Todavia, há outro ponto ainda mais preocupante. A alteração radical do sistema atual para um regido por um imposto sobre valor agregado (típico de países europeus) sequer foi devidamente simulada, muito menos testada por aqui. Em países como os EUA, qualquer proposição de política pública é extensamente e intensamente simulada (com uso de A.I.), porém poderíamos ter ido ainda além, por meio de um “sandbox” para a reforma tributária, como propusemos, em 2020, em artigo publicado em jornal de grande circulação nacional. Neste “sandbox”, poder-se-ia escolher um setor da economia com cadeia complexa (mercadorias e serviços) como, por exemplo, o da construção civil, isolá-lo em determina área e aplicar o IBS, de modo a verificar empiricamente o seu funcionamento, assim como as externalidades resultantes. Infelizmente, nenhuma iniciativa nesse sentido foi tomada, e, até onde sabemos, nem sequer simulações robustas foram rodadas. Em outras palavras, poderemos entrar em um sistema novo totalmente diferente, de olhos vendados, o que pode acarretar um desastre de proporções épicas. Ainda que haja regime de transição para a migração de um sistema para outro, esta mesma transição gerará inúmeros custos de transação adicionados aos já existentes. Por outro lado, certamente a criatividade dos tributaristas será usada para aproveitar brechas entre os sistemas coexistentes, para fins de planejamento tributário.

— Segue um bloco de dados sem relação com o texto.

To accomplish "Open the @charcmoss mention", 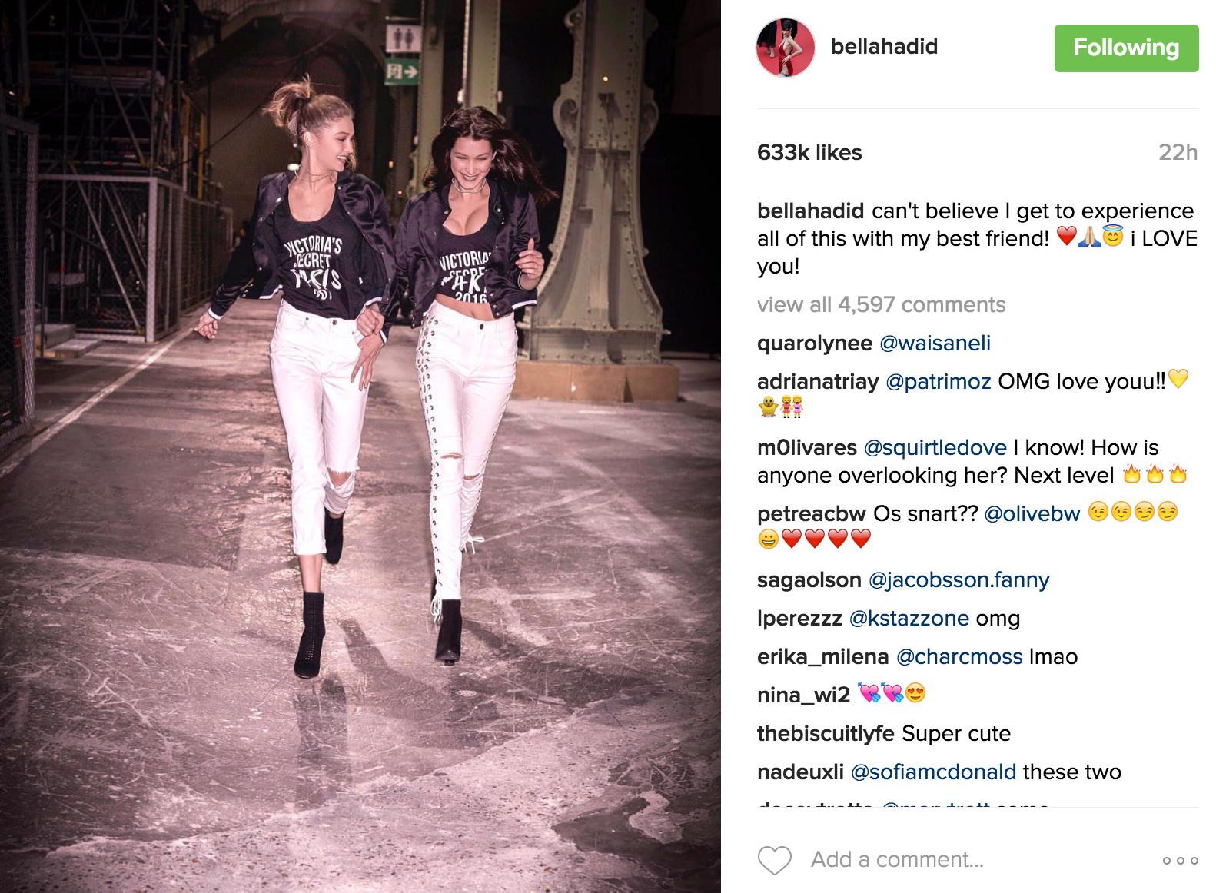I will [x=959, y=656].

Uma alternativa pouco discutida seria a adoção do sales tax, no modelo norte-americano, muito mais simples, e incidente apenas na última operação, a da venda para o consumidor. Cabe também dizer que o próprio IVA europeu já se encontra velho face à economia digital, e simplesmente importa-lo para o Brasil pode nos confirmar, mais uma vez, como um museu de grandes novidades.

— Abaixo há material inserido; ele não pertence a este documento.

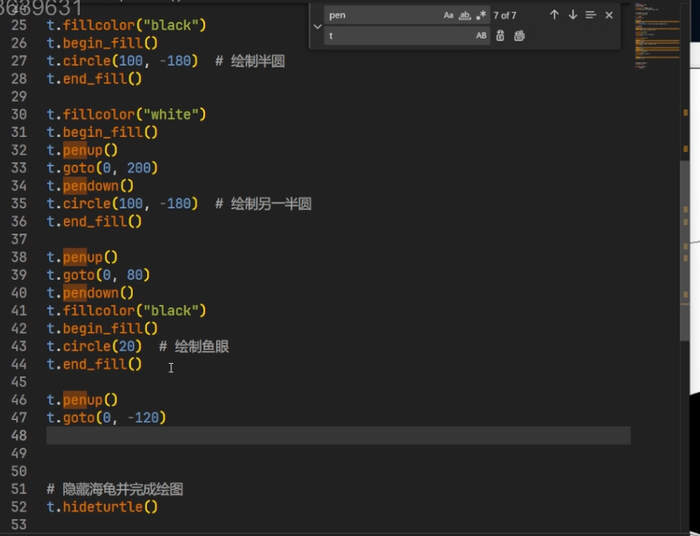Click t.hideturtle() on line 52

[x=102, y=507]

Por fim, além da reforma da tributação sobre o consumo, o Ministro Haddad pretende, na sequência de aprovação da PEC no congresso, reformar a tributação sobre a renda, com provável aumento de carga, especialmente na revogação da tributação sobre dividendos e instituição de alíquotas progressivas sobre rendas maiores. Escrevi, há mais de uma década (Teoria da Decisão Tributária, Saraiva, 2013, 2ª edição, Almedina, 2018), que dificilmente uma reforma tributária nesses moldes seria aprovada, pelos obstáculos cooperativos acima referidos, sendo que esta previsão, embora pessimista por um lado, até hoje se mantém. Os obstáculos permanecem, talvez até majorados, o que mantém a improbabilidade de aprovação da reforma neste ano, ou, na melhor das hipóteses, aprovada substancialmente distinta de seu projeto original. A tragédia pode se dar tanto com sua aprovação, como com a sua não-aprovação e manutenção do péssimo sistema atual, sendo que o trade-off encontra-se entre uma mudança rumo ao desconhecido não-testado ou a permanência com o diabo longamente experimentado. A ver.